–UPDATE July 28, 2017—FDA released its Digital Health Innovation Action Plan and launched its Software Precertification Pilot Program. Applications to participate in the program open August 1.
“This voluntary pilot program will enable us to develop a tailored approach toward this technology by looking first at the software developer or digital health technology developer, rather than primarily at the product, as we currently do for traditional medical products. This pilot will help us establish the most appropriate criteria for standing up a firm-based pre-certification program for these new digital health tools.” – FDA
The agency is hosting a webinar on August 1to further explain the Innovation Action Plan and the Software Pilot Program.
–END UPDATE–
FDA has announced its commitment to technologies in digital health in a more concrete way: It established a new initiative, the Digital Health Innovation Plan. Announced by FDA Commissioner Scott Gottlieb, M.D. on the agency’s blog, FDA Voice, the plan will also focus on post-market regulation of digital medical devices.

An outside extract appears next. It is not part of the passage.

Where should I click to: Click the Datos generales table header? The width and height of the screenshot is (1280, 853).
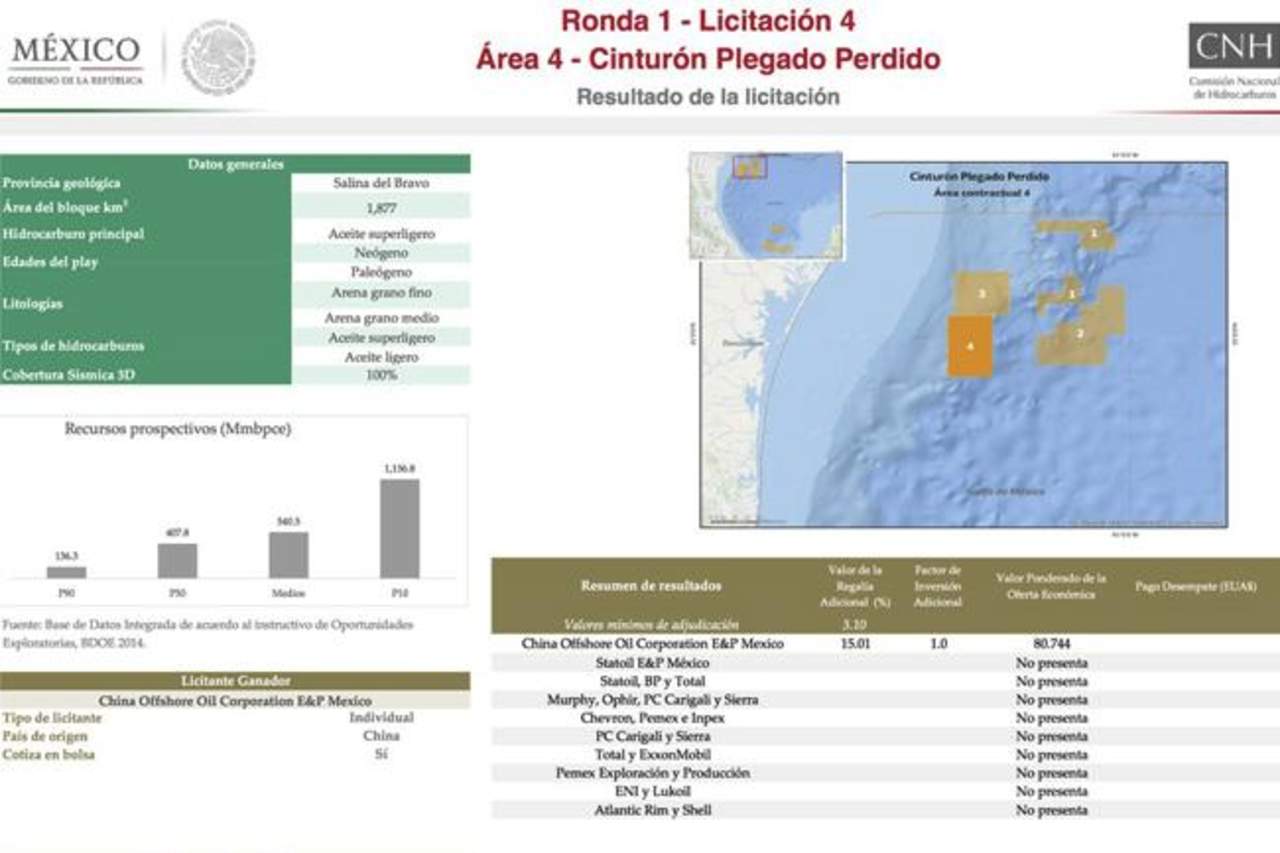[235, 164]
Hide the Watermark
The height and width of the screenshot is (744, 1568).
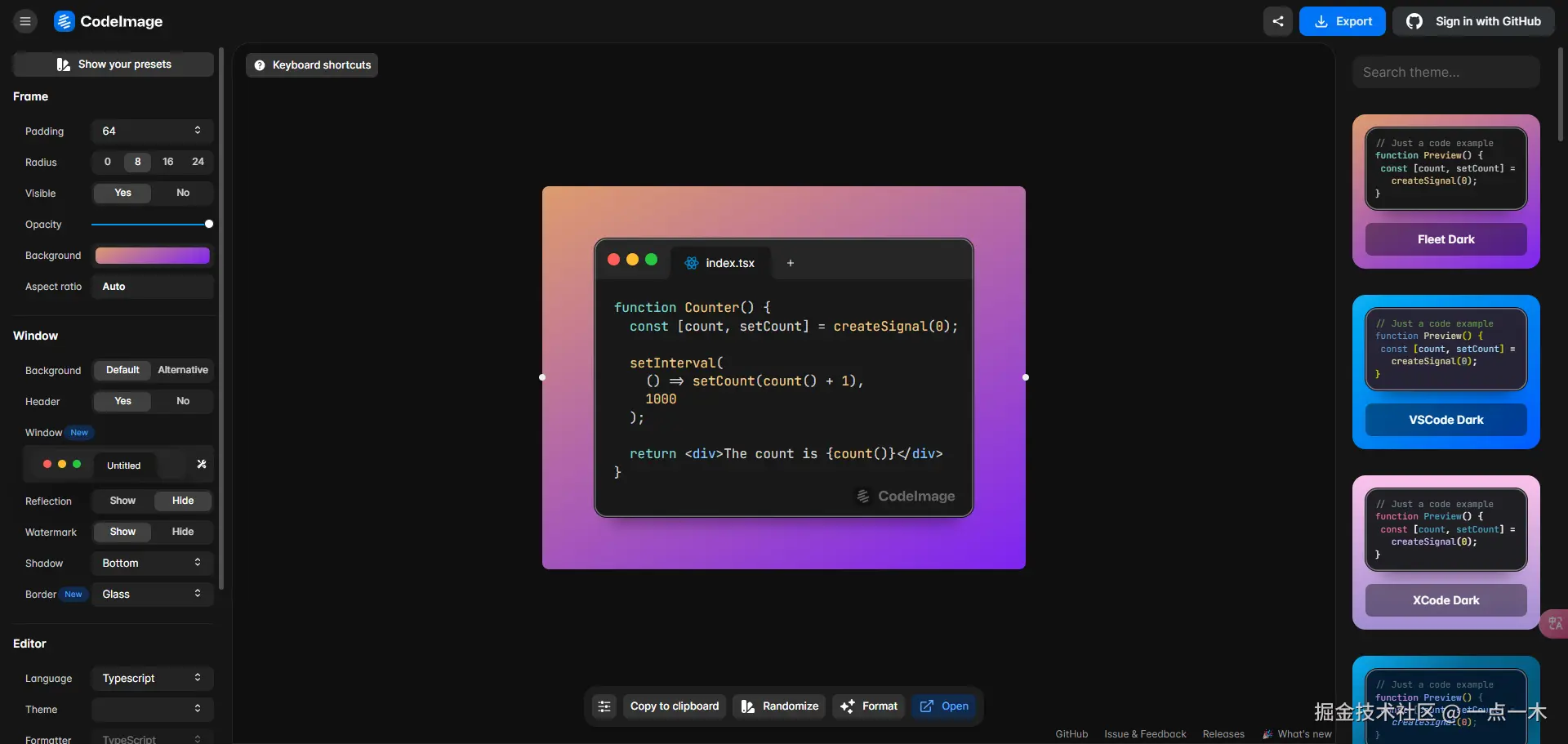point(182,532)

“For…digital technologies to take hold and reach their fullest potential, it is critical that FDA be forward-leaning in making sure that we have implemented the right policies and regulatory tools, and communicated them clearly, to encourage safe and effective innovation. In this rapidly changing environment, ambiguity regarding how FDA will approach a new technology can lead innovators to invest their time and resources in other ventures.” – Scott Gottlieb, M.D., FDA
The agency will also be working to clarify which digital health technologies fall outside the scope of FDA regulation (i.e., certain clinical administrative support software or mobile apps that are intended for encouraging a healthy lifestyle only).

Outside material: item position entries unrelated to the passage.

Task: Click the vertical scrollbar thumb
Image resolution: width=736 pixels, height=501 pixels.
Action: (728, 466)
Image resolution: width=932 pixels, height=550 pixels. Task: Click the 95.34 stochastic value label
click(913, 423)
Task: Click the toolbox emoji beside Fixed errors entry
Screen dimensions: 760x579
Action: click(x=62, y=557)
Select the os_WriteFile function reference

The pilot program for regulating digital health technology is currently being developed, and the agency is looking at how it can create a third-party certification program under which lower risk digital health technologies could be marketed without FDA premarket review. It is also exploring how this program would work with higher risk products marketed with a more streamlined agency premarket review.
Gottlieb also pointed leveraging real-world data gathered post market, and the information that could be gathered using organizations such as the National Evaluation System for health Technology and the Medical Device Innovation Consortium.